The State of Public Sector GSI, 2022 is a research report created to establish a baseline to better understand the state of local public sector green infrastructure implementation as well as create a shared blueprint for how we go forward together. The report offers an unprecedented look at implementation, best practices, investment trends and drivers for increasing the use of GSI in stormwater management.

Several media outlets have covered the report’s release. Executive Director, Barbara Hopkins, was interviewed by  Katie Johns, Editor of Stormwater Magazine, in April. You can find that interview in the Stormwater Solutions video library.

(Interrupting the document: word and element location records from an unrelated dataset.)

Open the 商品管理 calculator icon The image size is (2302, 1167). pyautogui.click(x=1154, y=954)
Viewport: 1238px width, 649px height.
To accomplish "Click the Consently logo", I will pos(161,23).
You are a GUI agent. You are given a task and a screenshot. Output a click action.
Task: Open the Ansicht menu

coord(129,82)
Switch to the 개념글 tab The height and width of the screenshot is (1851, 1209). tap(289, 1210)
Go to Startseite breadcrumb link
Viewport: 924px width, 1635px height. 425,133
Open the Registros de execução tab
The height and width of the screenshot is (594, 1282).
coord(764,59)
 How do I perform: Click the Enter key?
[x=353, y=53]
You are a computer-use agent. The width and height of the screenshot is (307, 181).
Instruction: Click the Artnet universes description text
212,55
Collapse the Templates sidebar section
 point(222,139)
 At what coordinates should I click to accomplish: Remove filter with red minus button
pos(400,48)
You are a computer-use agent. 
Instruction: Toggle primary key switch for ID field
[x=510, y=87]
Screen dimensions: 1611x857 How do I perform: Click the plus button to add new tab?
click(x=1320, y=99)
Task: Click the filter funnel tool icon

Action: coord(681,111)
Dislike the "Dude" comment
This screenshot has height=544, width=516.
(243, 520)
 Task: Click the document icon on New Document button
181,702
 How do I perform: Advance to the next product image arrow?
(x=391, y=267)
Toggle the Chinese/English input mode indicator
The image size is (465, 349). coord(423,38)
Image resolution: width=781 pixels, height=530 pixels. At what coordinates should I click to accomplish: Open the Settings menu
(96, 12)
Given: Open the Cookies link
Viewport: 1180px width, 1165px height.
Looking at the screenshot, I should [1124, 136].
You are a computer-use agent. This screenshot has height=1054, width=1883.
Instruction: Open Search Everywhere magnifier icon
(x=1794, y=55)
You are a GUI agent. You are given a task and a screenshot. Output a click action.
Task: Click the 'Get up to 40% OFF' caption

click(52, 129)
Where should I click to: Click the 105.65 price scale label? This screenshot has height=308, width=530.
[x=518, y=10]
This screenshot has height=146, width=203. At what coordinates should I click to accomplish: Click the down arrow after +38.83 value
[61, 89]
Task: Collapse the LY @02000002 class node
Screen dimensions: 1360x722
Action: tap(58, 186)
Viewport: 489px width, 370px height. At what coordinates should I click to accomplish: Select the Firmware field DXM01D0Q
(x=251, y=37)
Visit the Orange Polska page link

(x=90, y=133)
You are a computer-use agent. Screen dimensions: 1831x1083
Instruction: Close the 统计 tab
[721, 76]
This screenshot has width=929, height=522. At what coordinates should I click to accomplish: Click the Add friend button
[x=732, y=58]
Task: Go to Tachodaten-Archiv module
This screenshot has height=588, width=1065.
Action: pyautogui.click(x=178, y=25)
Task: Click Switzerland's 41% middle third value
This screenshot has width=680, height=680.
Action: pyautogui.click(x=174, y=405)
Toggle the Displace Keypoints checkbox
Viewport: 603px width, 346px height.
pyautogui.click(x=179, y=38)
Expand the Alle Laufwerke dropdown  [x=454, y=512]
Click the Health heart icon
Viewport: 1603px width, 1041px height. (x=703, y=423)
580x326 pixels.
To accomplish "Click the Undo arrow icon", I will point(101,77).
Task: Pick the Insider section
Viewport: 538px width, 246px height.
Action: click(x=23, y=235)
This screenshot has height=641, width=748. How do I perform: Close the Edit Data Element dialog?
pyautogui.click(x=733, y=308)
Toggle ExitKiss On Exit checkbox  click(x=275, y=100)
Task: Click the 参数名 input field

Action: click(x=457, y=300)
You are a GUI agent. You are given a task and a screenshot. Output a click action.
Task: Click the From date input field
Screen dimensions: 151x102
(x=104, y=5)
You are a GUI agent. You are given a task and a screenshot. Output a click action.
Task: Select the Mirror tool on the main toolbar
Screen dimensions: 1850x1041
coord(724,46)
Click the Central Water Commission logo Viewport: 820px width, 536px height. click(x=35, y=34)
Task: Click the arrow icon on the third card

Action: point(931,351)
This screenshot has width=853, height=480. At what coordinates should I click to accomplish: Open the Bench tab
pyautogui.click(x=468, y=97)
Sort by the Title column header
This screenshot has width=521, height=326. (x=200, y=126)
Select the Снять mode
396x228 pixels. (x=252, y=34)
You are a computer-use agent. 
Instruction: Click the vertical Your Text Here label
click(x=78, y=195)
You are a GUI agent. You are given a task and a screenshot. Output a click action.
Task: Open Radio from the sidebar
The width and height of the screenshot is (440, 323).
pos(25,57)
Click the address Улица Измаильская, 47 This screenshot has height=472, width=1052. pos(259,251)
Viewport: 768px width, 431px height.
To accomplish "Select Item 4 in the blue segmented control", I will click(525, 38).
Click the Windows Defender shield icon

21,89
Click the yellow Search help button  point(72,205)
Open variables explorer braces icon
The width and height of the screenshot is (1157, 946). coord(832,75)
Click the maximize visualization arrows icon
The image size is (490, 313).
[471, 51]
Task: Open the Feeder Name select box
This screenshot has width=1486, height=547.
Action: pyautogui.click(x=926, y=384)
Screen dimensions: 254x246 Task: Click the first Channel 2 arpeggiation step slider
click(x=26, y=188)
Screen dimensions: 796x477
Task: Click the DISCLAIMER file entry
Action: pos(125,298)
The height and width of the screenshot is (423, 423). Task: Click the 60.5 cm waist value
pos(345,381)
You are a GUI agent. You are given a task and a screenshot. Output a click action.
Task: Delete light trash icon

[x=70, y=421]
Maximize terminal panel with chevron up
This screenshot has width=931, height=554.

Two great articles, one from Governing titled Cities Are Learning to Manage Urban Stormwater the Way Nature Would and the other from Stormwater Report titled Public-Sector Green Infrastructure on the Rise, New Report Finds speak to the rise in green infrastructure adoption and how the recently released The State of Public Sector GSI report can help facilitate this upward swing in GI interest and implementation. “Investment in GSI has been growing, and projections for the next five years show even greater growth,” says Barbara Hopkins, Executive Director of Green Infrastructure Leadership Exchange.

The Governing article highlights SPPC members, Kate England, Green Infrastructure Director for the city of Boston and Torrey Lindbo, Water Resources Science and Policy Manager for the City of Gresham, Oregon.

Torrey discusses GI implementation such as streetside planters, stormwater tree wells, bioswales, rain gardens and pond facilities in Oregon and how it can prevent pre-spawn mortality in Coho salmon. Green infrastructure can reduce runoff from urban areas by mimicking natural processes, but flooding is also a natural process. Development standards also need to take the functions of streams and floodplains into account, says Lindbo. “We need to stay out of spots that we shouldn’t be in.”

Kate England notes that, “a comprehensive citywide plan will only be successful if every agency prioritizes the use of green infrastructure in every investment.” Kate is working across city departments such as public works and transportation, city’s housing and school and public facilities. As the Director of GI she requires every transportation or public works project that changes curb geometry to choose from one of five green infrastructure design alternatives.

Hopkins discusses our Learning Circles: “Peer-to-peer learning is open to any public-sector practitioner who wants to participate. Six learning circles meet monthly, and grants are available for them to work with consultants to work out approaches to especially thorny problems. Through peer learning, we’re trying to come up with innovations in GSI practice that will advance the whole field,” says Hopkins. “It’s a very collegial network of people.”